Metropolitan (1990) – Stillman’s debut – isn’t quite as light on its feet; the jokes are denser, the story wedged more firmly in the preppy, pseudo-intellectual world of Ivy League Upper East Siders (these Princetonians refer to themselves as the “Sally Fowler Rat Pack”). Tom Townsend (Edward Clements) does his best to mix with his moneyed classmates over Christmas break, but his rented tuxedo and moral aversion to taxis begin to give away his cash-strapped status. The film rolls its eyes at the bridge-playing “Urban Haute Bourgeoisie (UHB)” at its centre, but it’s all in good humour. It also contains the classic non-reader’s riposte: “I don’t read novels. I prefer good literary criticism. That way you get both the novelists’ ideas as well as the critics’ thinking.”

What to watch next

Barcelona (1994)

Barcelona (1994) is most generous and openhearted of Stillman’s films (though UK viewers may have to import the DVD via the Criterion label). When louche naval officer Fred (Chris Eigeman) decides to visit his uptight but sweet-natured cousin Ted (Taylor Nichols) in Barcelona, he finds himself so taken by the Spanish way of life that he decides to stay. The chalk-and-cheese cousins debate everything from female beauty to fascism to the correct way to shave with naive enthusiasm, pushing one another’s buttons with sibling-like precision.

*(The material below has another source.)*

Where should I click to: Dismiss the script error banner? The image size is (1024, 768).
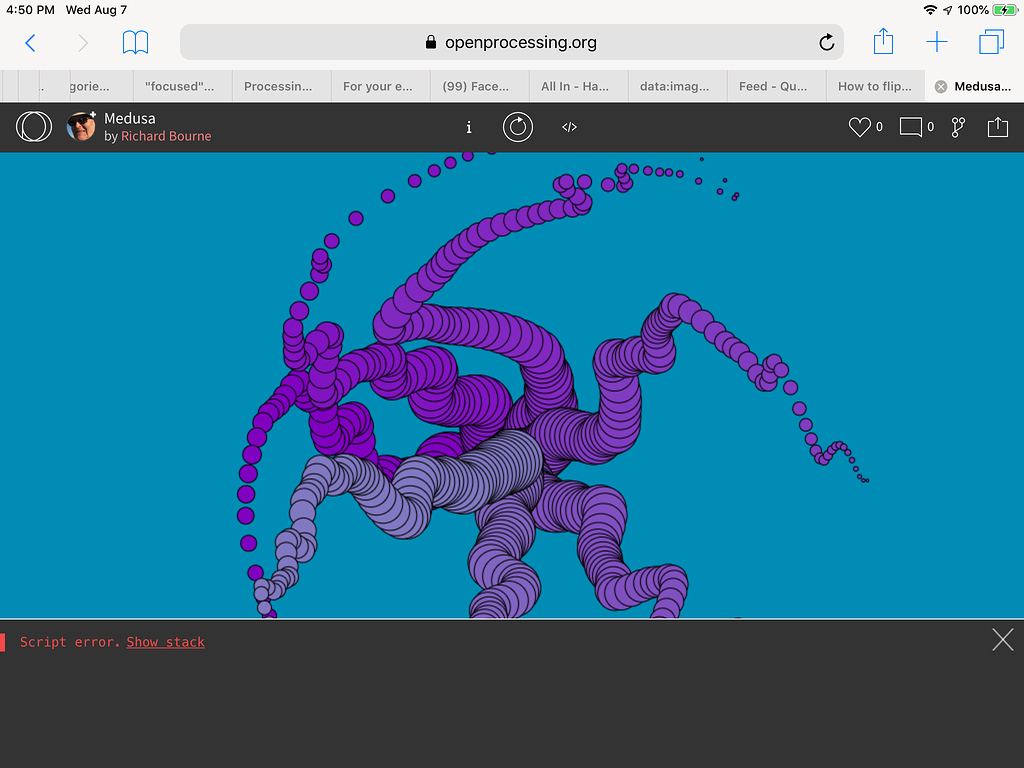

His recent adaptation of Jane Austen’s posthumously published novella Lady Susan is also excellent. Love & Friendship (2016) follows the foibles of its wolfish antiheroine Lady Susan (Kate Beckinsale), a scheming widow and “the most accomplished flirt in all of England”. With no money or home to call her own, she takes to task her rich friends – squeezing their hospitality then skewering them with sharp-tongued barbs behind their backs. Stillman channels Austen’s cattiness with hilarious results – and it’s thrilling to see Beckinsale and Sevigny (who plays Lady Susan’s gossipy best friend) reunited on-screen after 18 years apart.

Where not to start

The Greta Gerwig-starring Damsels in Distress (2011) is more of an acquired taste. A campus comedy about a girl gang who warn one another against “playboys and operators” while running a club that combats depression with doughnuts (and tap dancing, of course), it has delighted some but turned off plenty of others. The O.C.’s Adam Brody is great as pathological liar and wannabe sleaze Charlie, and there’s a very funny subplot about one playboy/operator’s commitment to Catharism’s sex-related loopholes. But ending with a whimsical musical number (and made-up dance craze ‘The Samola’) may be too twee even for hardcore Stillman acolytes.

Damsels in Distress (2011)

The Cosmopolitans (2015), Stillman’s TV pilot for Amazon (and also starring Adam Brody), is easier going – though it’s not been picked up for a full series. Set in Paris, it’s another tale of American idiots abroad and searching for sophistication along the Seine. However, at a clipped 30 minutes it’s bound to leave the intrigued wanting more.